- _What you should do_
Extend the write-up below on Treasury's outbound investment rule for Chinese technology companies, starting right after its last sentence.

- _Source text_
▼

[co-author: Eveline Liu]
Key Points
- Treasury has issued a Final Rule to implement President Biden’s 2023 EO targeting U.S. investments in Chinese companies engaged in certain activities related to semiconductors, quantum computing or AI.
- Once the Final Rule becomes effective on January 2, 2025, U.S. persons will be prohibited from engaging in certain transactions in these sectors involving China or Chinese persons, while others will require a notification to the U.S. government. The focus is on equity investments, though some debt financing as well as greenfield, brownfield and joint venture-related investments will be covered.
- The rules squarely apply to private equity and venture capital funds with a U.S. general partner. In addition, some U.S. limited partner investments in funds with non-U.S. general partners will also be captured, effectively shifting some of the compliance burden to foreign general partners that take U.S. investment.
- Certain majority-owned Chinese companies and parents of Chinese companies in third countries will be covered, which will necessitate greater due diligence than if the focus were solely investment directly into China. In addition, U.S. persons will need to take steps to ensure compliance by their subsidiaries in third countries, including preventing them from making investments that they themselves would not be permitted to make. Although the set of prohibited transactions is relatively narrow, the notification obligation will apply to a broad set of transactions and require a significant amount of information to be notified to Treasury.
- We recommend that U.S. persons conduct diligence on prospective investments to identify entities and activities that may trigger these prohibitions and notification requirements and implement any necessary compliance procedures to avoid violations.
Background
On November 15, 2024, the U.S. Department of the Treasury published the final rule implementing President Biden’s August 9, 2023 Executive Order on outbound investment, which addresses concerns related to China’s advancement in sensitive technologies critical for military, intelligence, surveillance or cyber-enabled capabilities (Final Rule and EO, respectively).
The U.S. government believes that U.S. investments are “often more valuable than capital alone” due to the potential transfer of intangible benefits such as enhanced standing and prominence, managerial assistance, access to investment and talent networks, market access and enhanced access to additional financing. The EO designated China, including Hong Kong and Macau, as the sole country of concern and semiconductors and microelectronics, quantum technologies and artificial intelligence (AI) as “covered national security technologies and products.”

▲

- _Data extract_
▼

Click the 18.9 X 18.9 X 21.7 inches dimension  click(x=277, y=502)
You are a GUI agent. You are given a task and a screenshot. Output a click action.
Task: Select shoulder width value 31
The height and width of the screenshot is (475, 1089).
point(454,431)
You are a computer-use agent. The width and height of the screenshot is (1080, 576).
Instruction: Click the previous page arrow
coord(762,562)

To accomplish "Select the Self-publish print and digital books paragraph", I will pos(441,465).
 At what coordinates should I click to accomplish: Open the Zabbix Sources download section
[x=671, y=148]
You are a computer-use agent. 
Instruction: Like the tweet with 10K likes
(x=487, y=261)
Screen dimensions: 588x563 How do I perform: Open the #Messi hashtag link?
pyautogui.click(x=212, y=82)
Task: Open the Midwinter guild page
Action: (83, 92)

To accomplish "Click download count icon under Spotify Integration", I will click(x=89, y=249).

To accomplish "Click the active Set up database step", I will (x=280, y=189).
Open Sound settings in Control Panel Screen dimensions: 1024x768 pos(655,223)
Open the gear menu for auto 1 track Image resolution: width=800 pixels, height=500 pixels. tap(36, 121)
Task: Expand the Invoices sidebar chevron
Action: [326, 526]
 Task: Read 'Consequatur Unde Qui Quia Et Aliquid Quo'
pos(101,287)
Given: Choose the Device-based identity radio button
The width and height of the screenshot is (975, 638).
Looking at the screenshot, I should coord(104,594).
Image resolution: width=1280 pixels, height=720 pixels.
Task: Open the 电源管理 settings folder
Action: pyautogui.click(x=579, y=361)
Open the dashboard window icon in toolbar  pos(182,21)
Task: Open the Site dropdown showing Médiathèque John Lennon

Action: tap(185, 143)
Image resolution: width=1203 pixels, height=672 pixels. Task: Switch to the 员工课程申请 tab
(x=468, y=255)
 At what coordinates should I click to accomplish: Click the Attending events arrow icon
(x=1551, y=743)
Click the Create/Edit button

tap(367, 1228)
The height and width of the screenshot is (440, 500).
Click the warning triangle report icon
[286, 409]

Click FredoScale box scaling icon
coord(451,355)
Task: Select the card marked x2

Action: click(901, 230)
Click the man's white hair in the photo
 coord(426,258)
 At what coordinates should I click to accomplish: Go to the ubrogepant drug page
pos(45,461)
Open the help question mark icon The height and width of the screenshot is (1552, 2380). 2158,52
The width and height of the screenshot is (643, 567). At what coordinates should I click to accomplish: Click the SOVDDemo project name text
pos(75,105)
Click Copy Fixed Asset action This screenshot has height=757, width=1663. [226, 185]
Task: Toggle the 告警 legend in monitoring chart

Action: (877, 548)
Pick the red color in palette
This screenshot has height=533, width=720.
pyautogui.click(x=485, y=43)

▲

- _Reply_
The Final Rule targets the sensitive technology sectors that are consistent with the “force multiplier” technologies that National Security Advisor Jake Sullivan referenced in his September 2022 remarks at the Special Competitive Studies Project Global Emerging Technologies Summit, where he noted that “microelectronics, quantum information systems, and artificial intelligence” are included in the “select few technologies [that] are set to play an outsized importance over the coming decade” and that, “[g]iven the foundational nature of certain technologies, such as advanced logic and memory chips, we must maintain as large of a lead as possible.”
As directed by the EO, the Final Rule prohibits or requires notification regarding certain types of outbound investments by U.S. persons into certain entities that are (1) connected to a country of concern and (2) engaged in activities involving “covered national security technologies and products,” i.e., semiconductors and microelectronics, quantum technologies and AI.
Key Changes from the NPRM
The Final Rule follows two rounds of public comments, first on the August 2023 Advance Notice of Proposed Rulemaking (ANPRM) and second on the July 2024 Notice of Proposed Rulemaking (NPRM). While the Final Rule clarifies certain provisions and makes some changes on the margins, it does not significantly change the overall scope of the program set forth in the NPRM.
The key changes from the NPRM include further defining the scope of coverage over AI; clarifying the exceptions for certain limited partner (LP) investments and intracompany transactions; adding an exception for equity-based compensation, e.g., stock options for employees; and clarifying the recusal policy for U.S. persons who are senior managers at non-U.S. person companies.
Treasury specifically declined to narrow the scope of coverage over AI systems, noting that the requirements may implicate consumer or civilian applications.
Implications
U.S. investors, investment funds and companies, Chinese investment funds and Chinese target companies, and other non-U.S. funds and companies with U.S.-person officers or directors must begin preparing for the outbound investment program. For example, to the extent they have operations or are making investments in these sectors in China:
- U.S. companies, such as those in the semiconductor sector, should assess the implications on their operations in China.
- U.S. fund managers and investors should prepare diligence procedures, excusal policies, side letters, covenants, and representations and warranties in order to ensure compliance.
- Non-U.S. entities with U.S. officers or directors should establish recusal policies to avoid violations of these rules.
Although some LP investments will be excepted from the new requirements, this exception only applies to transactions occurring after January 2, 2025, that are made pursuant to a “binding, uncalled capital contribution commitment entered into before January 2, 2025.” Otherwise, outbound transactions by or with a covered foreign person that close after January 2, 2025 will not be grandfathered, even if made pursuant to a signed/binding commitment before January 2, 2025.
Key Parameters in the Final Rule
The scope of coverage over U.S. persons and covered foreign persons, as well as the types of transactions that are covered and excepted, are consistent across the program. What determines whether a transaction is prohibited or notifiable is the type of activities the target undertakes with respect to covered national security technologies and products.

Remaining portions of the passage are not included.